Abstract

So it’s worth asking: What does the Purity Clause actually mean? Can contemporary courts properly invoke it to justify restrictions purportedly aimed at controlling “voter fraud”? Should they? Part I diagnoses the problem: Recently, Michigan courts have invoked the Purity Clause to legitimize voting rights restrictions without applying their usual tools of constitutional interpretation or scrutinizing the Clause’s complex history. As a result, voting restrictions have been justified by reference to a badly underexamined constitutional provision. Part II examines the Clause with the tools that Michigan courts use to interpret the state constitution. This Part argues that neither the original public meaning nor the framers’ intent justifies a narrow reading of the Clause as entirely about laws restricting “voter fraud” in the contemporary, politicized sense of the term.
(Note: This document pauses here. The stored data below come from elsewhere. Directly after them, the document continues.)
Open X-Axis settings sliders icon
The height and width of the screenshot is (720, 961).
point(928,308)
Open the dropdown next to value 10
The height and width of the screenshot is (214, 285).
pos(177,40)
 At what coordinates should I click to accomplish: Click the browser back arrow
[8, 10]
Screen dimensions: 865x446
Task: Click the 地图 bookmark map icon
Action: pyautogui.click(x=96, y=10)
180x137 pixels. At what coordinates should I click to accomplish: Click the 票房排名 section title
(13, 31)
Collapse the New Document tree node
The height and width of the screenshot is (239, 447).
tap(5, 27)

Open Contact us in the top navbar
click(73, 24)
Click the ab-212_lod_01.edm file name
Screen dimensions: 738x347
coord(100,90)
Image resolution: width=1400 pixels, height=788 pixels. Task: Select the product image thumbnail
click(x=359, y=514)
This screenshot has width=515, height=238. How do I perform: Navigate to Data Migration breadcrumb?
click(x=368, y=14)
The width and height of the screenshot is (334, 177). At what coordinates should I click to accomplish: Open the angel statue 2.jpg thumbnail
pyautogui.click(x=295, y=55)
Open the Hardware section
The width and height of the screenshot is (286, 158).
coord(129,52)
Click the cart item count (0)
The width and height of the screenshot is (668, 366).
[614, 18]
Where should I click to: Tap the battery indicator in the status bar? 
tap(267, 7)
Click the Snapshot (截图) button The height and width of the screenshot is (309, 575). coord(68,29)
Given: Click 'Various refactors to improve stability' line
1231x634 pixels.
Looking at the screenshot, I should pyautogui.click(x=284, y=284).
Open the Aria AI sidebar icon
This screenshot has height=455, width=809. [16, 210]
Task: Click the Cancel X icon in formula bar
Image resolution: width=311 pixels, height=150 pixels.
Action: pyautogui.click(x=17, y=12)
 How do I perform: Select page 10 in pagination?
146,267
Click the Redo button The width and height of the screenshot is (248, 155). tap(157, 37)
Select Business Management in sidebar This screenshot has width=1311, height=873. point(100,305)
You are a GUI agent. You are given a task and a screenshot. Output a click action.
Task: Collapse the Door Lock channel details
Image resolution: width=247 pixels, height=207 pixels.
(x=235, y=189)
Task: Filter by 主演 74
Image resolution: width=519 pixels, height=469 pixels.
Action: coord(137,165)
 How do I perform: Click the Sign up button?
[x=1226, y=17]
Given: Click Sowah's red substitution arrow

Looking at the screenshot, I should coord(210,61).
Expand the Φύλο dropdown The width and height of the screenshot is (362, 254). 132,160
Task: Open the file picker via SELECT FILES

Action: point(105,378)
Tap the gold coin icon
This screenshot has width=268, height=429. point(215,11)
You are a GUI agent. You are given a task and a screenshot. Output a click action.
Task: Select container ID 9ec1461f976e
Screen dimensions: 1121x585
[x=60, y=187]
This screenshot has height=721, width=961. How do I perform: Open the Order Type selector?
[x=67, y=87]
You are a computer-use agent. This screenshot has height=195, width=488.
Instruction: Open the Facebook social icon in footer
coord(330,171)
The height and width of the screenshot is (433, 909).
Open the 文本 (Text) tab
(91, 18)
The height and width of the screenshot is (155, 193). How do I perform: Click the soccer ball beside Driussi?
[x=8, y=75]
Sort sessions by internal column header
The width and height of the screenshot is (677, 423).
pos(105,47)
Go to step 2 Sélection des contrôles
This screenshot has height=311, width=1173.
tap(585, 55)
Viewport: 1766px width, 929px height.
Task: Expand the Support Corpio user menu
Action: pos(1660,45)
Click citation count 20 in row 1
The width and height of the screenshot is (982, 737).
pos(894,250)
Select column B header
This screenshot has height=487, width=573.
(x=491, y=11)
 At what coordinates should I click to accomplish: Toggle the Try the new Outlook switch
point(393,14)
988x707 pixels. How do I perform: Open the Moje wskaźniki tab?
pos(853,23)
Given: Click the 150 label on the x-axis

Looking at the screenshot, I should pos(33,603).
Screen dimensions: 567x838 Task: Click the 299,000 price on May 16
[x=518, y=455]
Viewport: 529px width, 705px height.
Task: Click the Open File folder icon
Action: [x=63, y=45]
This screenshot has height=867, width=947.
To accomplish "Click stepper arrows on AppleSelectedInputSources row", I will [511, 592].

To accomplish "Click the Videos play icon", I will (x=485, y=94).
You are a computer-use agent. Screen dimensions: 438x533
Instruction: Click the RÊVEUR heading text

In fact, the Clause seems to have been intended to bar voting not by facially unqualified people but by otherwise qualified voters who were ostensibly infected by the “wrong” motives—and it was likely originally understood as a racial restriction. Part III looks at the Clause’s evolution since 1850—in its 1908 and 1963 reenactments and as applied by the courts—and argues that, to the extent the Clause is still relevant, it demands a broader understanding than recent court decisions have allowed. I conclude that the Purity Clause should no longer be applied to counterbalance or outweigh the federal and state constitutions’ guarantee of the right to vote.